Lovely scape and great start to your journal


----------



## alto (29 Jul 2016)

Chrispowell said:


> make this tank work better and look stunning!



I think your planned plants would also make a stunning tank 
Don't feel compelled to change anything!

Note that Tropica branded C beckettii Petchii is a small variety of C beckettii so take note of the height difference - it will still look great inter-planted with the C wendtii but will likely be taller or similar height

You can use some of the H tripartita as the foreground plant, trim to keep it short & use the trimmings to add green tangle to the wooded areas

As you like the P helferi, why not add a pot back to order - again you can plant trimmed stems to propagate 

Note that when using the _in vitro_ plants, they need good light access so sometimes it's better to start them in more open areas & later transfer the bigger stems/plant to (intended) shaded areas
I really like the _in vitro_ cups as you get so many plants, they just need a bit more attention to detail.

I'm a fan of Tropica fertilizers - I use the duo.

For startup with ADA soil, I'd choose a potassium (I use Seachem aqua vitro as it works well in my very soft water) & Tropica Premium, adding small amounts of Tropica Specialized only if growth seems lacking etc (begin using this regularly in a month or so, depending). 
There are other branded fertilizers that work well, just understand what you're adding ... I'd choose macro & micro from a single brand as they are usually formulated to compliment each other.

I don't use the EI method as I tend to keep wild caught fish from very soft (nutrient lean) water areas.

There are many successful ways to run a planted tank -  when starting out, I (strongly) recommend choosing just one method (eg, don't jump into EI with ADA soil)


----------



## Chrispowell (30 Jul 2016)

Thanks Alto, I am will looking to add some LIMNNOPHILA HIPPURIDOIDES to the rear of the tank at some point but couldnt find any on aquarium gardens where I am ordering everything else from.
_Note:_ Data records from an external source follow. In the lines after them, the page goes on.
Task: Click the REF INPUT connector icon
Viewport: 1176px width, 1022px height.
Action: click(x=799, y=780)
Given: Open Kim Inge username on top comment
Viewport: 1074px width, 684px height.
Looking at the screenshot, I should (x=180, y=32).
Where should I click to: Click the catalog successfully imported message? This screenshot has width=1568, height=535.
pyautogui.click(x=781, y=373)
I will add this in a month if things are going the right way. 

Will I need ferts for the first month?? I live in a hard water area so not sure if the aqua vitro ferts will be best suited for me? Also with the daily water changes required with the Amazonia will i simply be throwing the ferts down the drain to begin? 
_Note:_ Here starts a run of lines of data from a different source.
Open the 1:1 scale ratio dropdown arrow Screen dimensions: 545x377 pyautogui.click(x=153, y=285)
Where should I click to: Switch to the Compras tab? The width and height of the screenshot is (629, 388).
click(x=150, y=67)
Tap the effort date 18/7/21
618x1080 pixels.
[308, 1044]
I will take on board the tips from growing the vitro plants on and will start them in a solid light area of the tank, will the Eleocharis Parvula eventually grow in low light areas (under the wood and crypts)? 


Chris


----------



## alto (30 Jul 2016)

Most (fertilizer) potassium is available as potassium carbonate or potassium chloride (I prefer to add  carbonate over chloride) - request a water analysis report (may be online though sometimes the comprehensive analysis is only available through personal communication) & that should add some clarity.
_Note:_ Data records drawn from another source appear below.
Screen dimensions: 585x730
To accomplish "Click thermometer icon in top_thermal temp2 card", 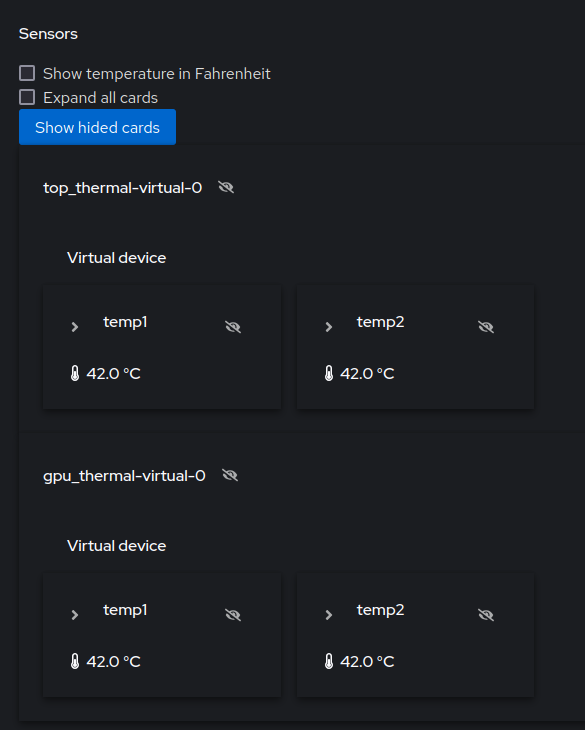I will pos(329,373).
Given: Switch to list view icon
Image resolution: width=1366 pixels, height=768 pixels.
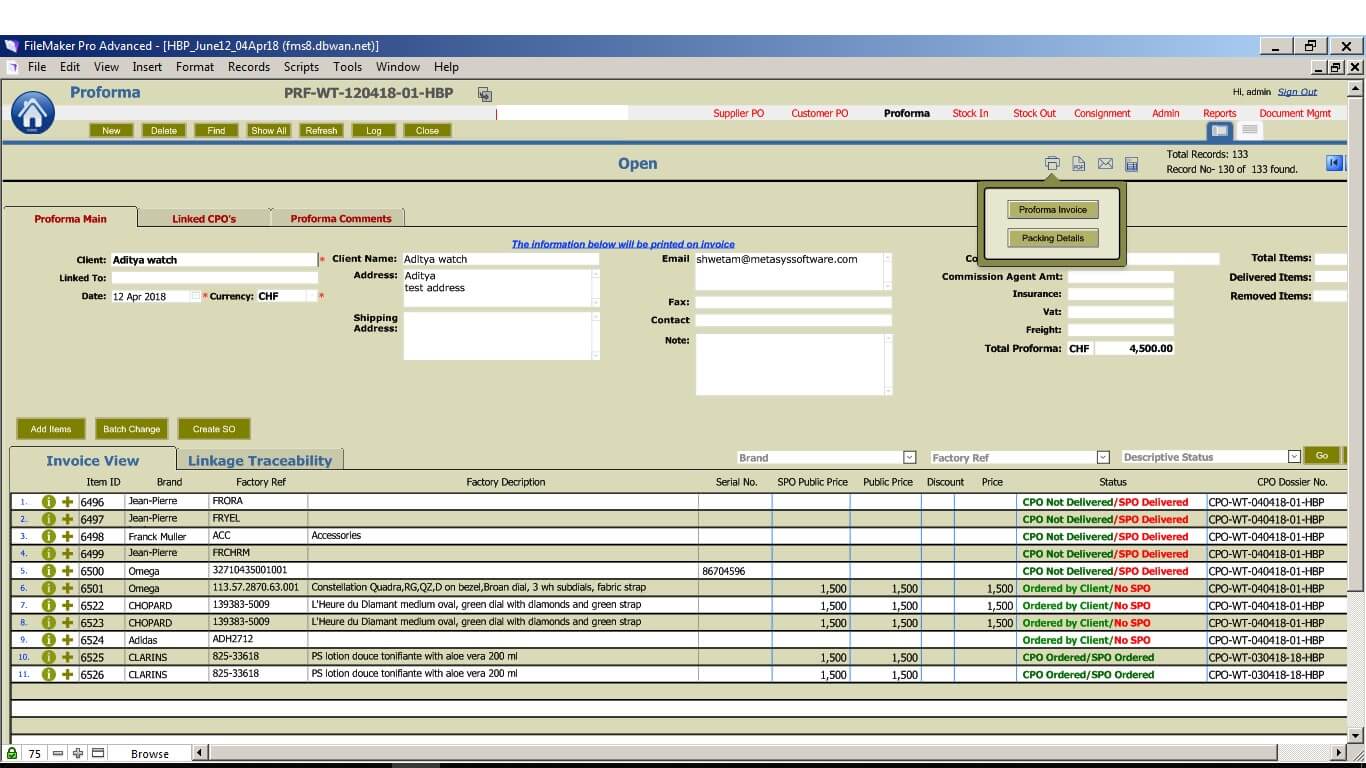Looking at the screenshot, I should coord(1248,131).
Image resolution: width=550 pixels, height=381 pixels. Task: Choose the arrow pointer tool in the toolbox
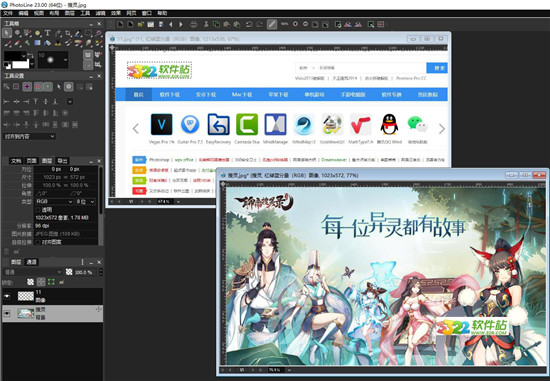7,33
I prefer Tropica over ADA so not really up on the why's & how's of ADA protocols (re ADA stepped fertilisers, TGM should be able to answer this sort of thing) ...  ADA Step 1 is (rumoured to be) predominantly a potassium additive but no idea if this is to balance some aspect of the ADA substrate series or just perhaps a high demand nutrient during plant transition  or ...
Tropica also advocates light fertilization while tank is establishing ... the larger pot plants tend to have more in the way of stored nutrients available than the in vitro plants so keep this in mind

I believe Pedro Rosa mentions his fertilizer use in Going Dutch by the book - tank sponsored by Tropica




Chrispowell said:


> Also with the daily water changes required with the Amazonia will i simply be throwing the ferts down the drain to begin?


Ever the conundrum 
Choose a time for your water changes re start of photoperiod or end of photoperiod - this should also tie in with CO2 addition (so you don't remove CO2 at start of photoperiod)
Then add (any?) fertiizers back after water change

New plants don't have a root system to access nutrients so they depend on water column availability
Some plants will show a preference for root or leaf feeding (hence the covering of both bases in planted tanks)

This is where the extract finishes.